Some remain politically neutral.

A handful of politically active Christian Zionists are protesting Israel's withdrawal of Jewish settlers from the Gaza Strip, due to start in August. Protestors may even enter Gaza itself to stand literally shoulder to shoulder with those settlers willing to defy the pullout.

But Malcolm Hedding won't be with them. Hedding, executive director of the International Christian Embassy Jerusalem, a leading Christian Zionist group, remains neutral on "political" issues such as the Gaza withdrawal.

Hedding told CT that his organization's position is that the nation of Israel will inherit all the land God promised the Jews "when the Messiah comes [again]. Not before."

"It would be chutzpah for evangelical Christians—as we are—to tell where, or how, or when [Israel] should designate her borders. It's a matter of the timing of the kingdom."

Israel's withdrawal of Jewish settlers reveals a fault line running through Christian Zionism. Hedding, a South African, says ICEJ supports "biblical Zionism," which does not take sides on partisan political issues in modern-day Israel as other groups do.

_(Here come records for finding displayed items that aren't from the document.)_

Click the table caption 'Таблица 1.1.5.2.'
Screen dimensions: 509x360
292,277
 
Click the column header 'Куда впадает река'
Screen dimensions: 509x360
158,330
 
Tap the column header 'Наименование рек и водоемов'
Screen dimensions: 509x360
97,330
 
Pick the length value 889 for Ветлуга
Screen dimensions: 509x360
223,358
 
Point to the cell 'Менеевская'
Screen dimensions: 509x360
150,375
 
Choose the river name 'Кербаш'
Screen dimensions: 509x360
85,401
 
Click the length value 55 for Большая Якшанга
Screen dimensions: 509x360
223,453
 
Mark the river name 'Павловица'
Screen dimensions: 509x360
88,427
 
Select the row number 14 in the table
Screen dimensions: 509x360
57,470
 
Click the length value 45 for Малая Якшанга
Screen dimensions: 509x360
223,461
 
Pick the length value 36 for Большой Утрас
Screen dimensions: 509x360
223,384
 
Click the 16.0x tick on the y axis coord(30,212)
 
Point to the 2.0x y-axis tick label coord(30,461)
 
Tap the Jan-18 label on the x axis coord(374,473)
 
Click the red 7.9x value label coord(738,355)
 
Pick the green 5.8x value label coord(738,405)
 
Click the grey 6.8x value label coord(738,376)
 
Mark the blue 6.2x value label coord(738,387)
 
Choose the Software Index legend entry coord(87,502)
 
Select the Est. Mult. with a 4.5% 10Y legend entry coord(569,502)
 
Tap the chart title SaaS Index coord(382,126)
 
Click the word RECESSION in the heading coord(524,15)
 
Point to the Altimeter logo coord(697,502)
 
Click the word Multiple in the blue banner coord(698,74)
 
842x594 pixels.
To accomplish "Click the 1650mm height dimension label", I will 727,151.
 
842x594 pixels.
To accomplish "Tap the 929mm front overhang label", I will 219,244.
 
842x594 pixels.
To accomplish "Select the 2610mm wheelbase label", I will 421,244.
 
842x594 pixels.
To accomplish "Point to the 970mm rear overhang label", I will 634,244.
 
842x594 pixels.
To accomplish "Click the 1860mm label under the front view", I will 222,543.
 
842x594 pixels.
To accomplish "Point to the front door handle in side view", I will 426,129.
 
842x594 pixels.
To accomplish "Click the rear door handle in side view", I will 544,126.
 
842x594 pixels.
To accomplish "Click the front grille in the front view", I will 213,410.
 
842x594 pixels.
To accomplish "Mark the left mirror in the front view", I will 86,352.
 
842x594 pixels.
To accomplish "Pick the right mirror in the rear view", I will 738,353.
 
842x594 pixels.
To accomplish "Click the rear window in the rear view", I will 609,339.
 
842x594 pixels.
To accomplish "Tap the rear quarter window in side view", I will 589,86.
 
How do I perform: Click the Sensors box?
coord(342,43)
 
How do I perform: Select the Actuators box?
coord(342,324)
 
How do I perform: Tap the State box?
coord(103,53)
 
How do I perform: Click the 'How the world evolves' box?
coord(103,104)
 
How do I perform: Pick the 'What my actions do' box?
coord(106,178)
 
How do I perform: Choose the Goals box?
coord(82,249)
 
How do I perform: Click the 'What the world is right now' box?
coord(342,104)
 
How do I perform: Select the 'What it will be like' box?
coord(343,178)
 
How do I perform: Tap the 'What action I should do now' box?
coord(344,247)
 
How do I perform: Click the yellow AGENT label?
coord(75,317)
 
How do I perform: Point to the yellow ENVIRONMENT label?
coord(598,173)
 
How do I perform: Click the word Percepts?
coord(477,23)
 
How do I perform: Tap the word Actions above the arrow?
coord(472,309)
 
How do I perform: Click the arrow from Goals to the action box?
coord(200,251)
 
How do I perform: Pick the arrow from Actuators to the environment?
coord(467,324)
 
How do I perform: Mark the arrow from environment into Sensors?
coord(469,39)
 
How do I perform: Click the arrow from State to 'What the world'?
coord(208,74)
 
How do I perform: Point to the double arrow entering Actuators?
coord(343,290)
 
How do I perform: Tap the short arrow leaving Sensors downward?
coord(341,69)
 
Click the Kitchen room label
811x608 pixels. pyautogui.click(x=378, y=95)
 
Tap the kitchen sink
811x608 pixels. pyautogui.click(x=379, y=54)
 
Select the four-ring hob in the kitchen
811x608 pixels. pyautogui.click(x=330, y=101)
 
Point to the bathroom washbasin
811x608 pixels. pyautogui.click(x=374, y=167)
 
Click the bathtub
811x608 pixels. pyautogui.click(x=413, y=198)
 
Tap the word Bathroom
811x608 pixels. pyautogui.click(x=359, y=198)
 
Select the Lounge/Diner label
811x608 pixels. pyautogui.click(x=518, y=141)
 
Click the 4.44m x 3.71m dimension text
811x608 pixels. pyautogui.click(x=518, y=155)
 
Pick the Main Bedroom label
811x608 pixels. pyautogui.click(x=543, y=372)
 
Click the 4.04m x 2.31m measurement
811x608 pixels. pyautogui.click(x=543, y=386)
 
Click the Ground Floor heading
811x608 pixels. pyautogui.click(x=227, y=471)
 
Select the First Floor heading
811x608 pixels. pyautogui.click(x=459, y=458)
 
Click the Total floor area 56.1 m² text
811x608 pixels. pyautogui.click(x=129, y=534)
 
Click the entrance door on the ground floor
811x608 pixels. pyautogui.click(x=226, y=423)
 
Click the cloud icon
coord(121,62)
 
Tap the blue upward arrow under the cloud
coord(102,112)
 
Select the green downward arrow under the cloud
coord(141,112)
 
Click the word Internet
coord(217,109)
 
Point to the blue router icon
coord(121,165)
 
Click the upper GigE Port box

"We can't be more interested in land recovery than in spiritual restoration," Hedding says. "That would put you in a position of a political Christian Zionist, and there are enough of those around."

Some Zionists, both Jewish and Christian, deeply oppose Israel ceding any land to the Palestinian Authority. Gershom Gorenberg, Jerusalem-based journalist, author, and Orthodox Jew, told CT that "99.9 percent" of Israeli Jews identify themselves as Zionists, and yet the Gaza pullout still has widespread public support.

"If a thousand [Christian Zionist protestors] were to show up," Gorenberg said, "the reaction in the Israeli public would be intensely ...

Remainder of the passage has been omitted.